Zondag hield de N-VA nog eens een groot ledencongres. Dat was geleden van 2014, toen de partij er een stuk beter voor stond. Na Marrakech is ze al een drietal keren voor de gek gehouden door de trado’s en niets zegt dat dat straks weer het geval niet zal zijn.
In zijn eindspeech heeft Bart De Wever voorgesteld na de volgende verkiezingen, als er gegarandeerd weer zo’n periode van Lopende Zaken zal komen, uit te pakken met een federale mini-regering, bestaande uit een premier en een handvol vice’s – op zijn Zwitsers, zeg maar - en, los daarvan, verder de grote nodige hervormingen te onderhandelen.
Tot daar klinkt het nog allemaal vrij onschuldig. Feit is echter dat Vlaanderen bij zo’n onderhandelingen zo sterk mogelijk voor de dag moet komen en dat kan niet met alleen de N-VA, gesteld dat die partij niet verder achteruit gaat.

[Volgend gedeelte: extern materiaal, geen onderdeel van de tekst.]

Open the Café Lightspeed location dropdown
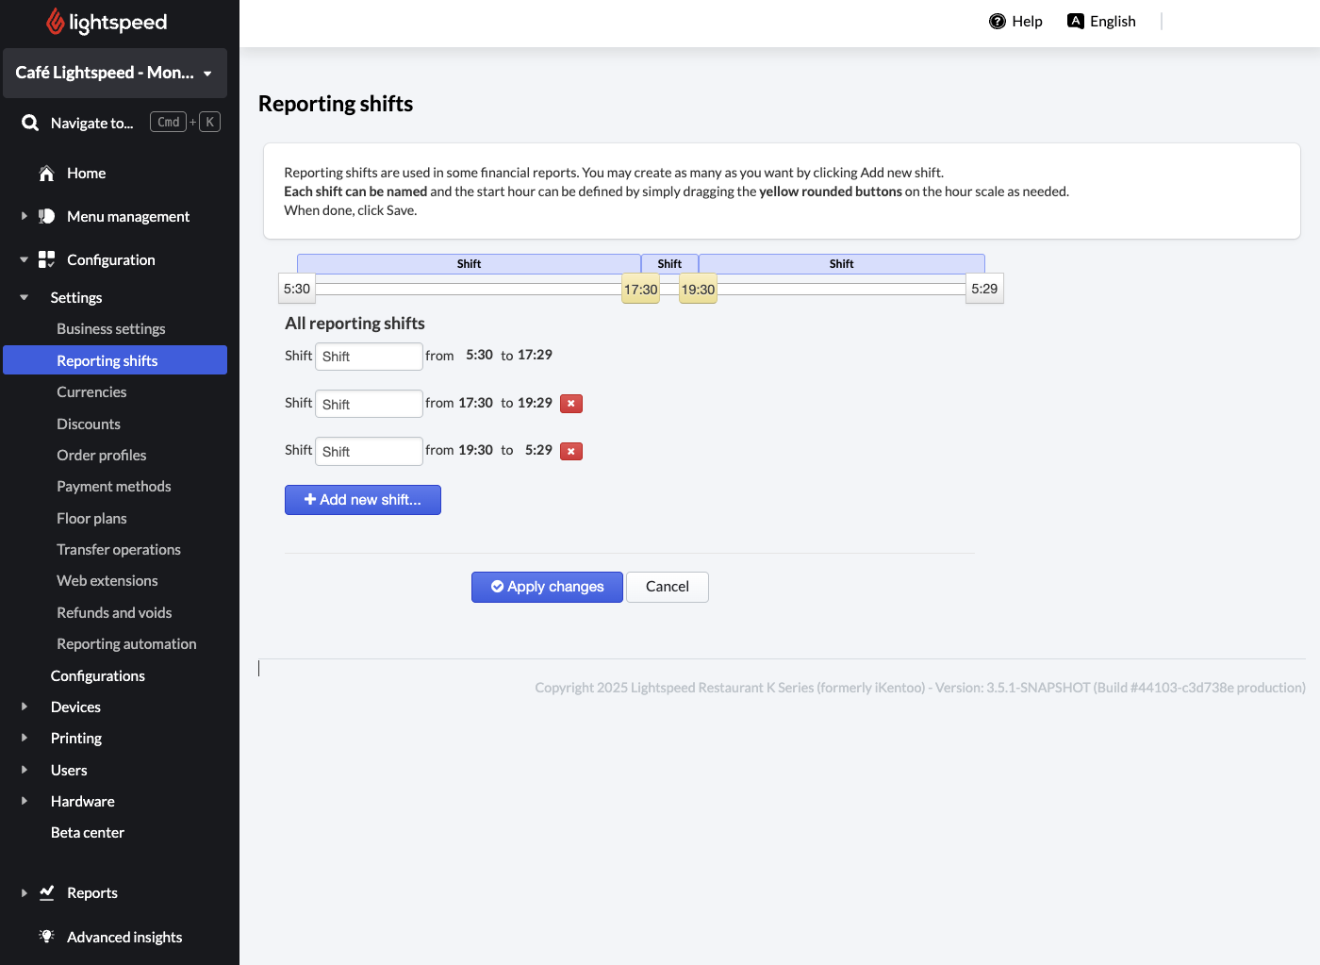(114, 73)
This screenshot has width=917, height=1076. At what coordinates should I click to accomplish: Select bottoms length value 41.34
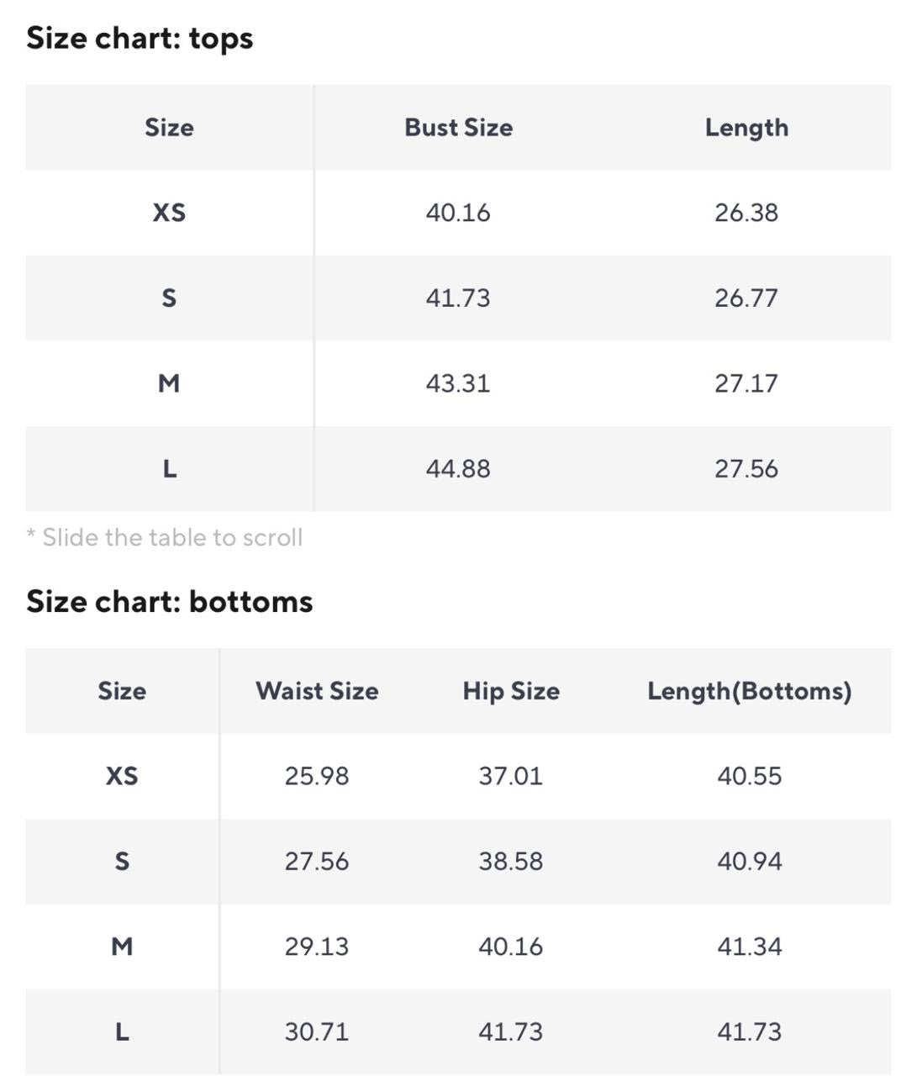point(750,947)
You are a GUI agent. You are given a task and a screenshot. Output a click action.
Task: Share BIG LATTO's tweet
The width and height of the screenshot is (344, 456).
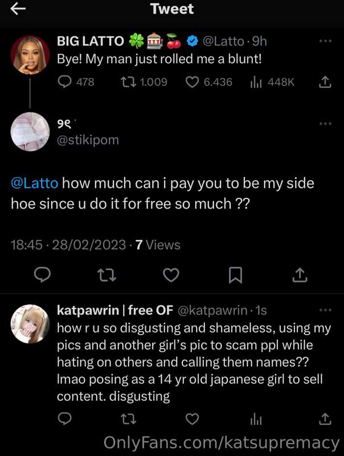pyautogui.click(x=325, y=82)
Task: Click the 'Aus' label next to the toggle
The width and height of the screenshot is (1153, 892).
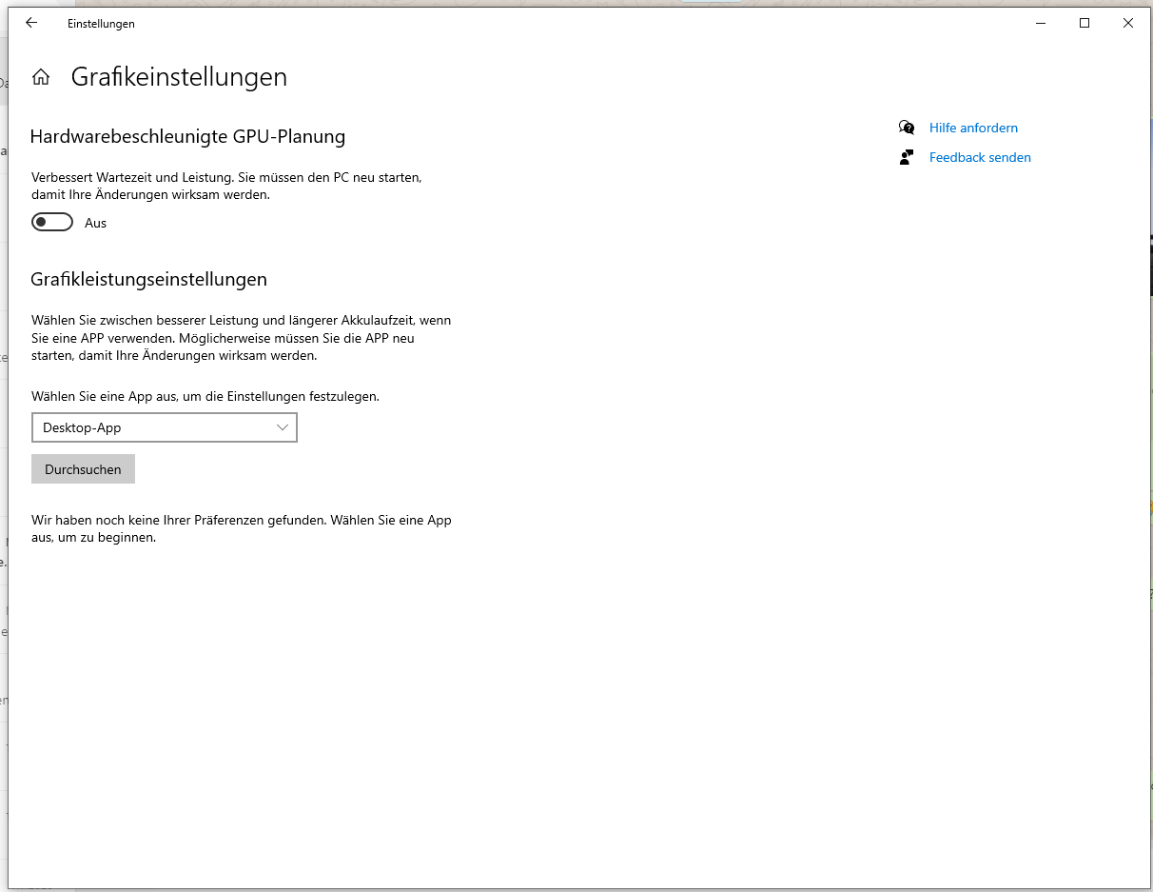Action: 95,224
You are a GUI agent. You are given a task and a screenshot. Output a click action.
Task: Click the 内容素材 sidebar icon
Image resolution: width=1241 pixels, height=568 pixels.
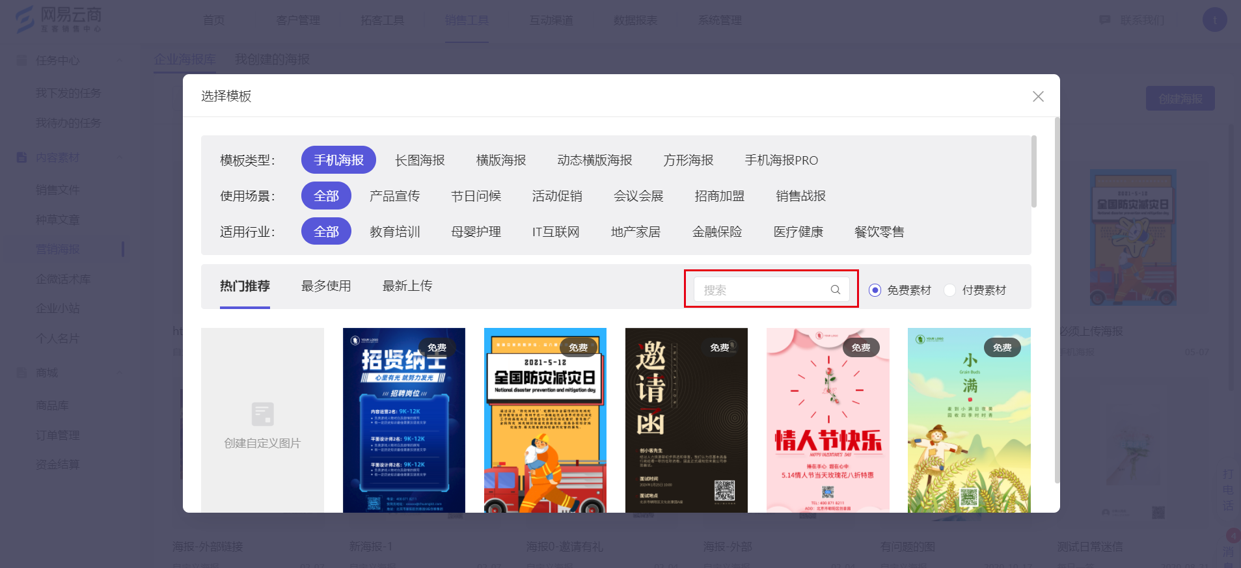[21, 157]
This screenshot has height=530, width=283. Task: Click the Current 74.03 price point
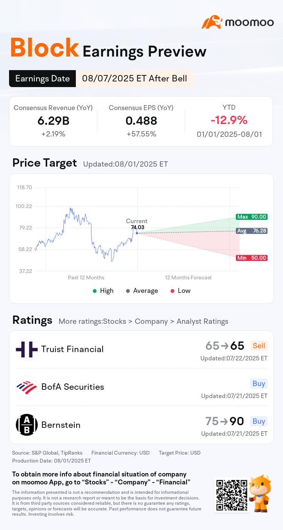tap(137, 233)
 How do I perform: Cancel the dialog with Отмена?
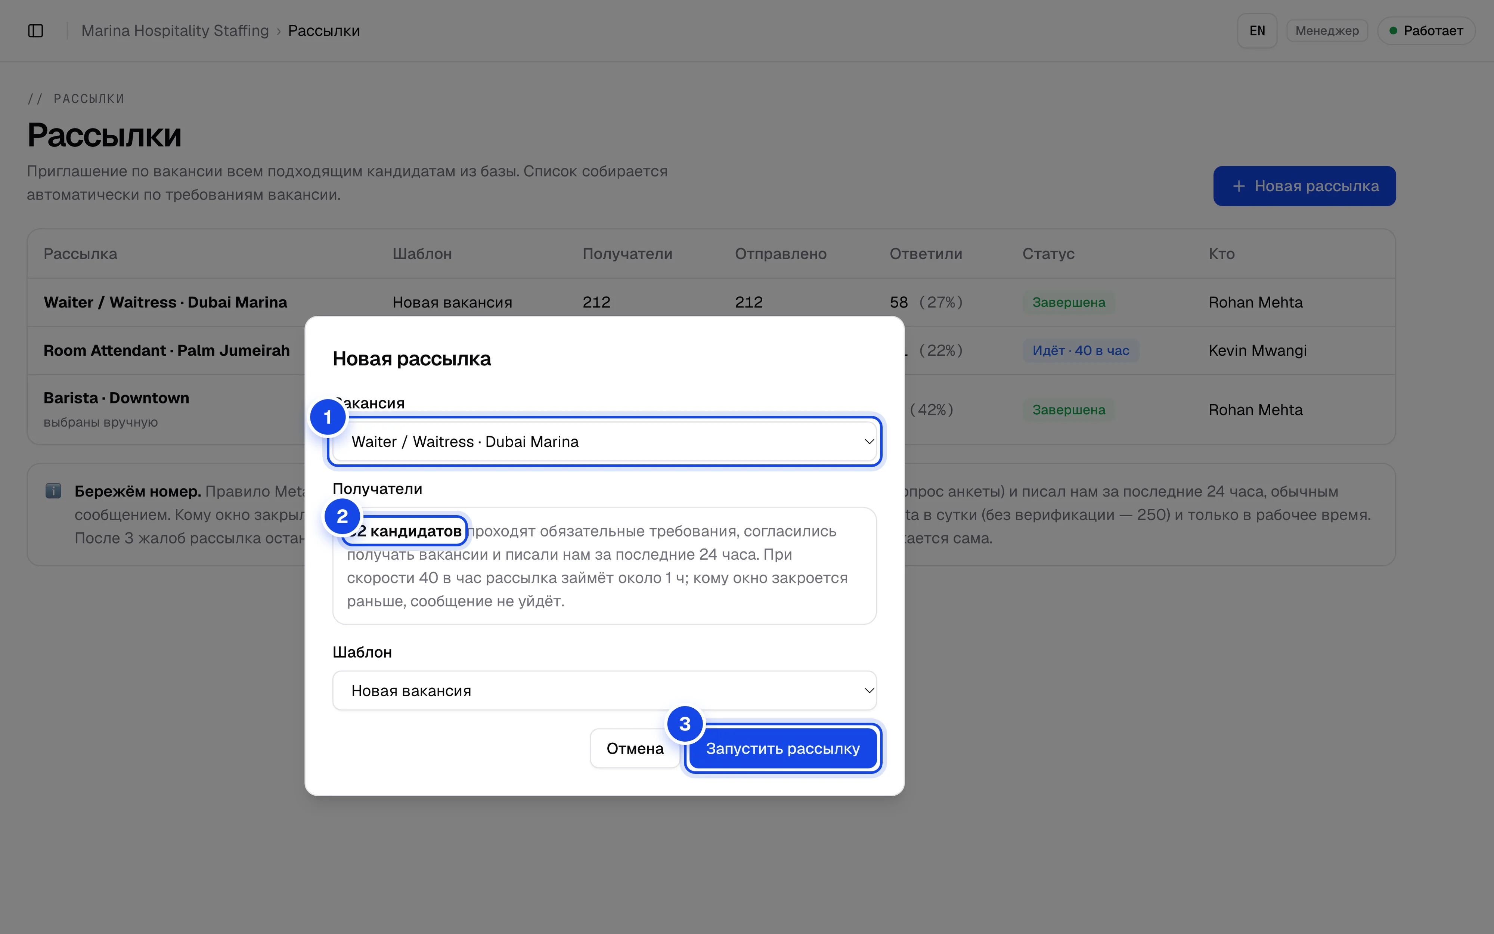pyautogui.click(x=635, y=749)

Zelfs via een coalitie met de kaviaarsocialisten zal De Wever nooit aan 40% komen, laat staan meer dan 50%. Gezien hij van de liberalen sinds de woordbreuk van Lachaert terecht niets meer wil weten en hij CD&V liefst van al nog ‘kapot ziet gaan’ (zijn woorden), zal hij zelfs met de communisten van de PvdA en de door hem vermaledijde Groenen geen meerderheid meer halen in Vlaanderen. Dat zal alleen nog kunnen door e.o.a. samenwerking met het Vlaams Belang. Zoals bleek uit ‘De Stemming’ is trouwens 59% van zijn eigen kiezers daar nog altijd voorstander van. Dat is bijna 6 op de 10. Als hij dat blijft weigeren, dan mag Vlaanderen het in 2024 vergeten en zal De Wever de geschiedenis (en het volgende Verhaal van Vlaanderen) ingaan als de historicus die zijn afspraak met de geschiedenis zal gemist hebben.